Task to complete. Would you give back exactly the lines from the line with "Task: Retweet the Klima- og miljødep tweet" through the end of the entries below, both included, but none of the pictures?

Working data.
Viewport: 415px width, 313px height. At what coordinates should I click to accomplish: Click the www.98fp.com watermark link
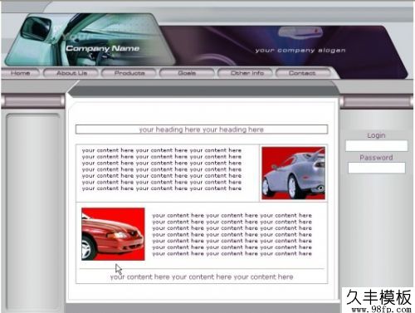tap(381, 310)
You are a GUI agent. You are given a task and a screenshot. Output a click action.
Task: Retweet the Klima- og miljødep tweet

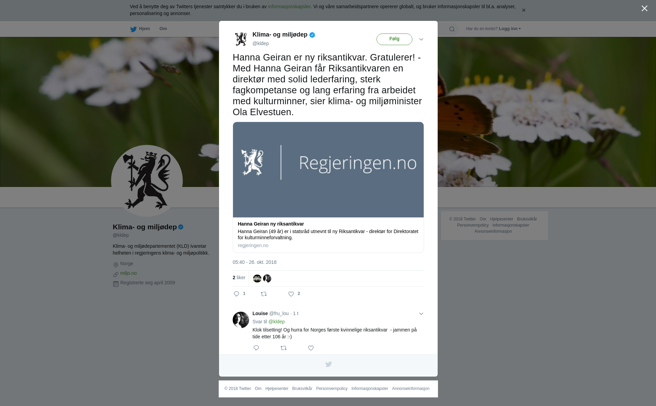(264, 294)
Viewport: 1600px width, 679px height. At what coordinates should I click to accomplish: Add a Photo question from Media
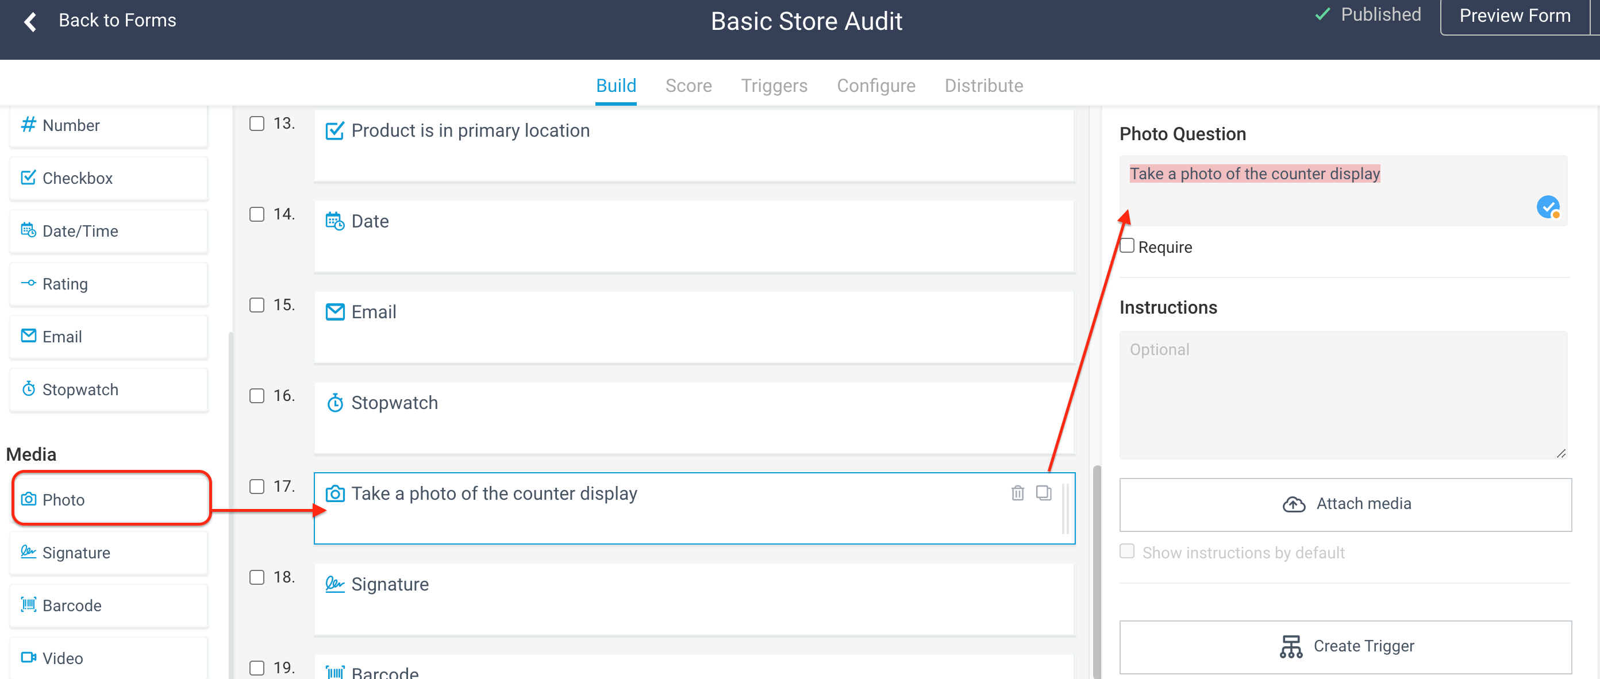(x=111, y=498)
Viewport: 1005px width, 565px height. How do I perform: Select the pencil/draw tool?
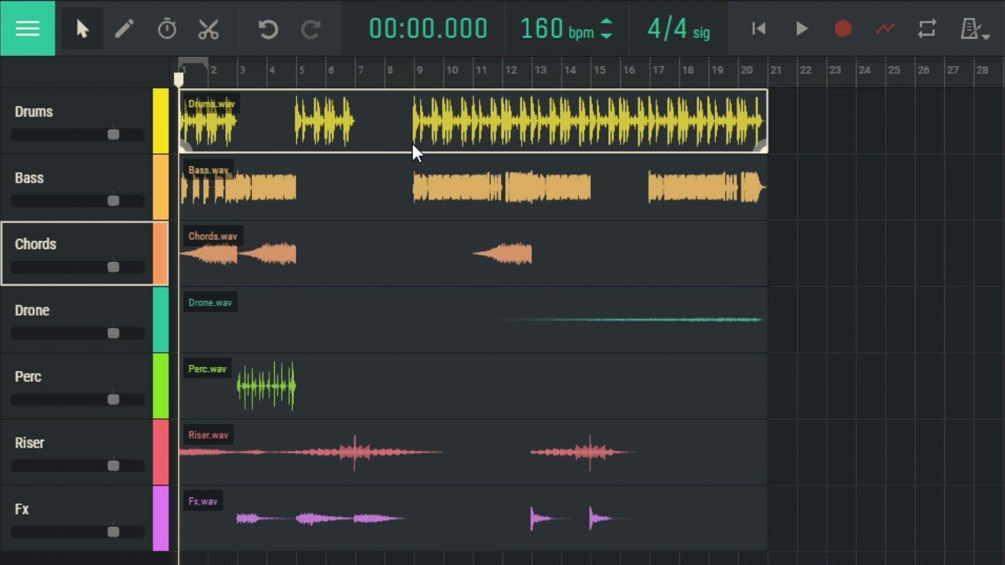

Reply.
Task: Retweet the Klima- og miljødep tweet

(264, 294)
Viewport: 1600px width, 679px height. At what coordinates should I click to accomplish: Add a Photo question from Media
(x=111, y=498)
Viewport: 1005px width, 565px height. How do I perform: Select the pencil/draw tool?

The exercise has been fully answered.